DXRubyのポリシーなど

最近、mrubyのSDLライブラリや、Rubyでも他のゲームライブラリなどが出てきている。前からRuby用ゲームライブラリは比較的たくさんあったわけだが、他のものを眺めていて、ようやくいまごろDXRubyの特徴的な設計方針がわかったような気がした。
もともと作り始めたのはRubyを触り始めた頃で、オブジェクト指向もよくわかっておらず、Rubyの難しい機能もさっぱりという状態だった。ようするに自分という具体的な初心者をターゲットに置いて、DXRubyの開発はスタートしたのである。

一般的にゲームライブラリは「何ができるか」に注目する。ここではあえて、「何が無いか」を取り上げてみよう。DXRubyにはざっくりと以下のものが存在しない。
(a) includeして使うモジュールが存在しない。
(b) クラスを継承して使う必要がある抽象クラスが存在しない。
(c) ブロックを受け取り保存して後で呼び出すコールバック機能が存在しない。

これらはオブジェクト指向では普通に行われる、もしくはRubyの特徴的な機能だ。しかし、開発当初時代の俺には難しすぎたのである。自分で理解できない機能を実装できるわけがない。
長いことSpriteの実装をためらってきたのは、これを開発当時の自分が使えるのかというところに疑問を持っていたからなのだ。結局、Spriteは単体でSprite.newとかしてもそれなりに使えるように設計した。継承の概念が必須という状況にはしたくなかったからだ。いまでも簡単なコードを書くときはSprite.newってしている。例えばこのあいだのホーミングレーザーの自機と敵はSprite.newとして作られたSpriteオブジェクトだ。いちいちクラス定義を書くのは面倒である。

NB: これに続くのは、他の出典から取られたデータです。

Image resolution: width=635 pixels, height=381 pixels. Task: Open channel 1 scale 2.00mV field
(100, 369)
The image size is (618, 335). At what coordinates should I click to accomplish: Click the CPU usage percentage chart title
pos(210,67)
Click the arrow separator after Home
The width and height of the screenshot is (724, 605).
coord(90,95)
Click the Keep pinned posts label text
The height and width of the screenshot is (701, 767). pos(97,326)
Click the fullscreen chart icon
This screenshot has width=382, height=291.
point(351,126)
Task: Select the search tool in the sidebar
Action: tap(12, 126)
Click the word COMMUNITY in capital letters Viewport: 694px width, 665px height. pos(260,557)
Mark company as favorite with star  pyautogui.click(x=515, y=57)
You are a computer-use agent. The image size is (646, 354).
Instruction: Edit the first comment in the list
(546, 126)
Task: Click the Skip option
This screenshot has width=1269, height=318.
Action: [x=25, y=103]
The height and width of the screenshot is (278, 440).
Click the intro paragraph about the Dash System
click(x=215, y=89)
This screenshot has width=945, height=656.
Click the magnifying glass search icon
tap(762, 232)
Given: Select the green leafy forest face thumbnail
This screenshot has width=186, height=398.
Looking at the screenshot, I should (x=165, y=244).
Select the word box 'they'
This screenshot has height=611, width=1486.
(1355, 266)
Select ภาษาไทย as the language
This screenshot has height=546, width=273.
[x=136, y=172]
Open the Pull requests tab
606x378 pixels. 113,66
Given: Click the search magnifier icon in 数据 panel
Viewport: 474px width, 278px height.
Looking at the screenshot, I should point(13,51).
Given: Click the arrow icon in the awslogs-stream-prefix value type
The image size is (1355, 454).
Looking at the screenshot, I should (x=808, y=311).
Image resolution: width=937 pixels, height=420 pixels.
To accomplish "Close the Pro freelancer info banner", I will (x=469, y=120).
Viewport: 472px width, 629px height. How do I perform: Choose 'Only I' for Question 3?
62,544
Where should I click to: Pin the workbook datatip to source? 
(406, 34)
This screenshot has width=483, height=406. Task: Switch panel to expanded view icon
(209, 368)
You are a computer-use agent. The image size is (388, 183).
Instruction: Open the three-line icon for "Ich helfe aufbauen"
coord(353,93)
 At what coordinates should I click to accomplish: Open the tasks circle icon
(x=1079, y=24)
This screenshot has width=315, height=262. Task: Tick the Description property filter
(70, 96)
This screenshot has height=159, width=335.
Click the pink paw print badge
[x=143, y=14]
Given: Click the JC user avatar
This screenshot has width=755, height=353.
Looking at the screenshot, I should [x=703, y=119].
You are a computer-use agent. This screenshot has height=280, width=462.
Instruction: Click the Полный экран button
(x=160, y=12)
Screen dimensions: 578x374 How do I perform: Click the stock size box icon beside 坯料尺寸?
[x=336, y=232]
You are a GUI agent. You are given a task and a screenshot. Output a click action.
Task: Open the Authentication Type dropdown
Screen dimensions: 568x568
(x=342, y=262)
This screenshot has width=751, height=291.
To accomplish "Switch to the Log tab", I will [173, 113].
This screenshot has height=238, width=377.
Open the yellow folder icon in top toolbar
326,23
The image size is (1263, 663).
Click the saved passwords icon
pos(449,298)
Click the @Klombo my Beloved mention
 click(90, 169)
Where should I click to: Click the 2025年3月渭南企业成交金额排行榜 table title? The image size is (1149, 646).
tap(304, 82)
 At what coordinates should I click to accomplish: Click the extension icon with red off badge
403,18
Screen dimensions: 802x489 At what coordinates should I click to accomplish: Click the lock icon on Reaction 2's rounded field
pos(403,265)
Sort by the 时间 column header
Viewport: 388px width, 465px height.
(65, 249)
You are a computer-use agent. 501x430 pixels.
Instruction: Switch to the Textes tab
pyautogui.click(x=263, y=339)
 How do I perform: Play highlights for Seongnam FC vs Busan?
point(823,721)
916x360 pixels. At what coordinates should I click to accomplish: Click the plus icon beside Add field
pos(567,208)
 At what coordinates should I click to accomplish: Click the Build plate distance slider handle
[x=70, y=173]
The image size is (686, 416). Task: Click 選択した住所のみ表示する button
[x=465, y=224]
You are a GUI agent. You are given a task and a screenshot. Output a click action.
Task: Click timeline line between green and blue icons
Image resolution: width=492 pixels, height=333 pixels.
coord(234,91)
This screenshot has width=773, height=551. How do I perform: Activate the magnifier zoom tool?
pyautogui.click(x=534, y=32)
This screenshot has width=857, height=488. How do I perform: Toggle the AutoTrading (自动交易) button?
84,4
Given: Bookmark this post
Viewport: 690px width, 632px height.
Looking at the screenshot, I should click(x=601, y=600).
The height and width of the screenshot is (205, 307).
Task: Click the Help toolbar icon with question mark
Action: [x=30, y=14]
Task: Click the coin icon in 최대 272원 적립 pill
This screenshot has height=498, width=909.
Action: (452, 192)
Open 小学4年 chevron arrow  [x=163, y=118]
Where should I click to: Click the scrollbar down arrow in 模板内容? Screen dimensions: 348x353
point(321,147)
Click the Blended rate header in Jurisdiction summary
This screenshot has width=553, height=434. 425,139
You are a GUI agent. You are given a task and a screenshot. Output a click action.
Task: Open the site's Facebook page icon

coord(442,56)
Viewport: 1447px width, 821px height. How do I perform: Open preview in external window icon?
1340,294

Ruby用ライブラリはそれぞれ独自のmoduleを作ってその中にクラスを定義するというお作法がある。ネームスペースとしてモジュールを使う手法で、DXRubyにも目立たないがDXRubyモジュールというものが存在していて、全てのクラス/モジュール/定数はその下に定義されている。最初はそれすらも無くて直接トップに定義していたが、途中でモジュールを追加した。DXRubyがincludeしなくても使えるのは、require時に勝手にincludeしているからである。これはひどい。でもぶっちゃけ、「おまじないでinclude DXRubyと書きます」なんて説明、俺にはできない。ちなみにrequire前にグローバル変数$dxruby_no_includeにtrueを設定しておくとincludeされないという極悪非道な仕様もある。あるにはあるが自分自身使ったのは1度しかないし、使ってる人を見たことも無い。たぶんいらない。

Windowモジュールはなぜクラスじゃないのか。ウィンドウを生成するのにオブジェクトを作らないという部分に批判的な意見を見たことがある。が、ウィンドウなんてたいがい1つしか作らないし、使わない複数ウィンドウ機能のために生成したWindowオブジェクトをローカル変数に格納したら、それを参照して描画メソッドを呼ぶときに面倒なことになる。グローバル変数に入れるか?このライブラリはグローバル変数が必須なのか?引数に入れて持ちまわすか?モジュールでいいやん?
似たような感じで、ゲームループのブロック引数でゲームオブジェクトが渡されてくるタイプもある。ブロック引数はローカル変数だからこれも同じ問題を抱える。そのオブジェクト、必要なの?と。

Shaderも悩んだ。Shader.new(hlsl)でクラスオブジェクトを返すという手も考えていた。しかしWindow.draw_shaderに渡すオブジェクトは1つでいい場合もあり、そしたらShader.new(hlsl).newという意味がわからない式が出てくることになる。クラスオブジェクトという存在は初心者には難しいのである。だからクラスを2つに分離する設計を選択した。無論、HLSLを初心者が書くのかという疑問はある。でもまあ、HLSLを書けるRuby初心者がいてもおかしくはない、かな。

そんな感じである。
ゲームのプログラムをオブジェクト指向的に綺麗に設計すればいい、とか、言われても困る。なぜなら想定ユーザはオブジェクト指向初心者だったのだから。Rubyの機能を活用したスマートなライブラリがいい、と言われても困る。なぜなら想定ユーザはRuby初心者だったのだから。
その代わり、原始的な機能しか提供していないから、ユーザが勉強して何かしらクラスを作ったりして拡張してくれればいいだろう。使う人のレベルに合わせて、使う人が拡張するのである。ちょっと面倒かもしれないけども。こんなんあったら便利じゃね?とか言いながら公開してドヤ顔するのは大変すばらしいことだ。俺もよくやってる(ドヤァ

最近ちょっと難しい機能を作ったりしてるが、わからない人は使わなくても問題ないというレベルにとどめてはあって、たぶん無意識のうちに当時の自分を思い出してるのではないか、とか、そんなことを思いつつ。
尻切れトンボ的にこの記事は終わるのである。